ŞARTLAR DURUŞUNUZU DEĞİŞTİRMESİN
Yazıma Gandhi’nin sevdiğim sözleri ile başlıyorum; “Haksızlığa yönelip bütün insanların senin peşinden gelmesi yerine, adaletli olup yalnız kalman daha iyidir.”
Hayatımızın her anında insanlarla iletişim hâlindeyiz; özel hayatta, sosyal hayatta, sokakta, seyahatte vs… İster sadece göz teması kurun ister ayaküstü bir iki kelime konuşun, karşınızdaki insanın duruşunu anlarsınız. Bu duruş, bir bakış ile bir gülümseme ile bir söz ile kendini gösterir. Tabii ki bazen bunu bilemeyiz, yaşadıkça anlarız o insanın hayatı boyunca nasıl bir duruş sergilediğini.

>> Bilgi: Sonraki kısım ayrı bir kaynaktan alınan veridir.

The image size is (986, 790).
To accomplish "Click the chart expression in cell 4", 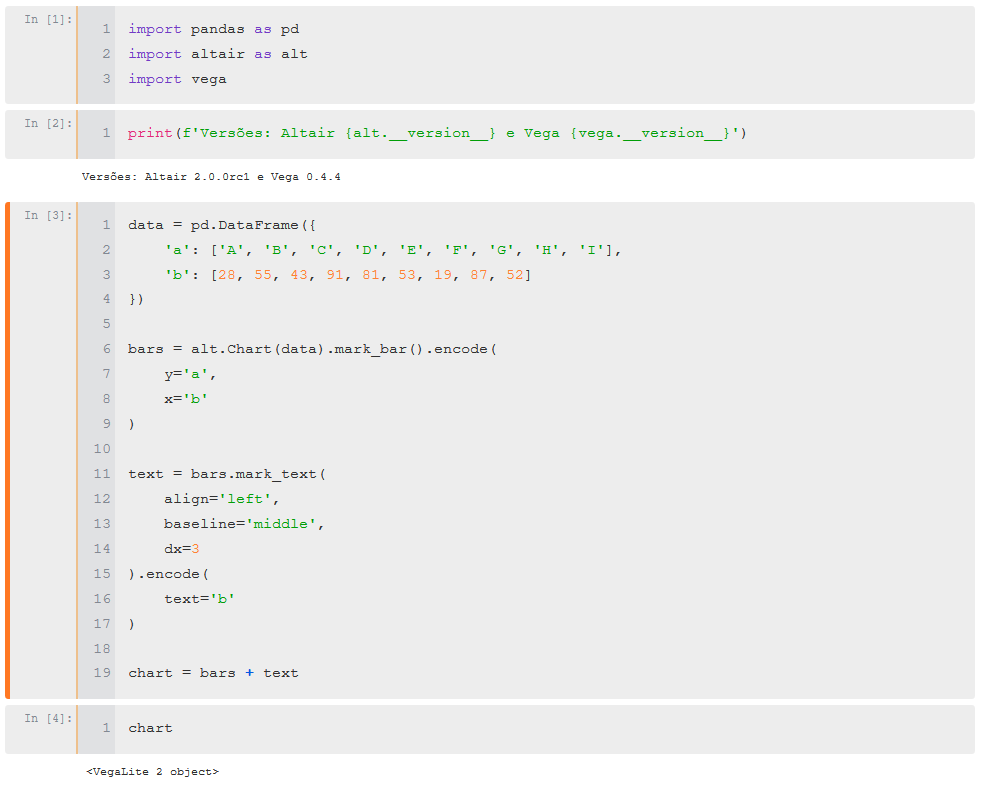I will click(x=150, y=727).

İnsanı insan yapan sağlam bir duruşa sahip olmasıdır. Peki, sağlam duruş, deyince ne anlıyoruz? Hani bazen bir insandan söz ederken adam gibi adam, deriz; aslında burada bahsedilen, sağlam karakter ve kişiliktir. Bu aynı zamanda ruhun gelişmiş olduğunu gösterir. Biliyorsunuz, önceki yazılarımda söz etmiştim, benim için iyi ve kötü insan yoktur; ruhu gelişmiş, ruhunu geliştirmek isteyen ve hiç geliştirmek istemeyen insanlar vardır…

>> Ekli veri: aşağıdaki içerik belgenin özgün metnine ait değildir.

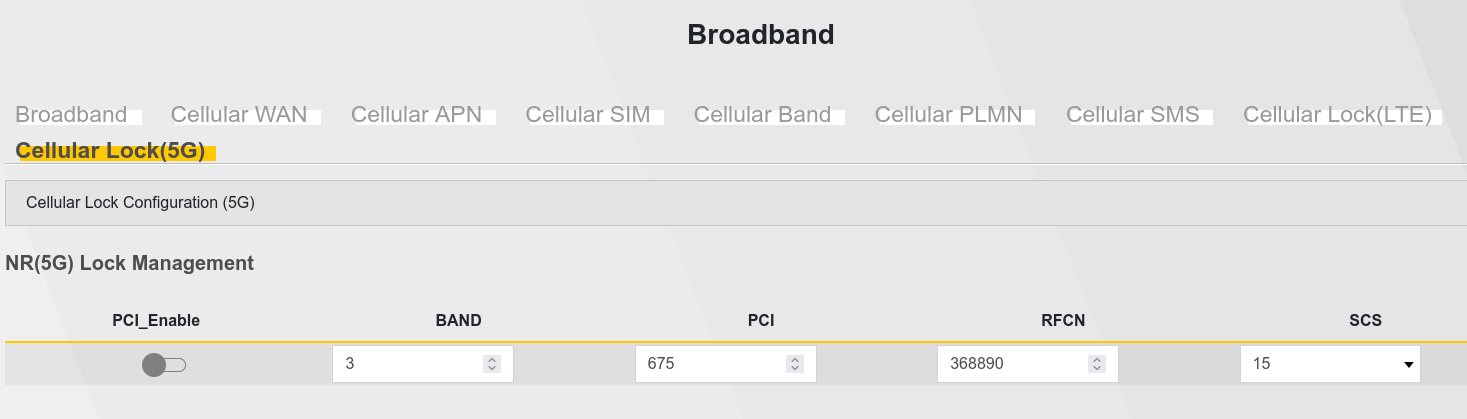Image resolution: width=1467 pixels, height=419 pixels.
Task: Open the Cellular SMS tab
Action: tap(1132, 114)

Bu sağlam duruşlu insanların öz saygıları yüksektir. Dik duruş sergileyen insanlar gördüğünüzde bilin ki onlar öz saygı sahibidir. Rüzgâr nereye eserse oraya gitmezler. Rüzgârın esişine rağmen orada belli bir duruşla dururlar. Daha doğrusu nerede durmaları gerektiğini bilirler. Bir de zikzak dokuyan ruhlar var; sabah başka, akşam başka, yarın başka davranırlar. Onlar, para, mülk, mevki gibi konularda kendi çıkarlarına göre hareket ederler. Rüzgâr ne taraftan eserse oraya yönelir veya su ne tarafa akıyor ise o tarafa meyil verir. Böyle bir duruş değildir benim bahsetmek istediğim. Yıllar geçse de sözünün arkasında durmak, aynı zamanda şartlar ne olursa olsun, yalnızca kendi hakkını değil başkalarının hakkını da korumak, savunmaktır sağlam duruş. Hiçbir zaman egolarına yenik düşmeden çizgisini korumaktır. İşte böyle davranan insanlar her zaman güven verir.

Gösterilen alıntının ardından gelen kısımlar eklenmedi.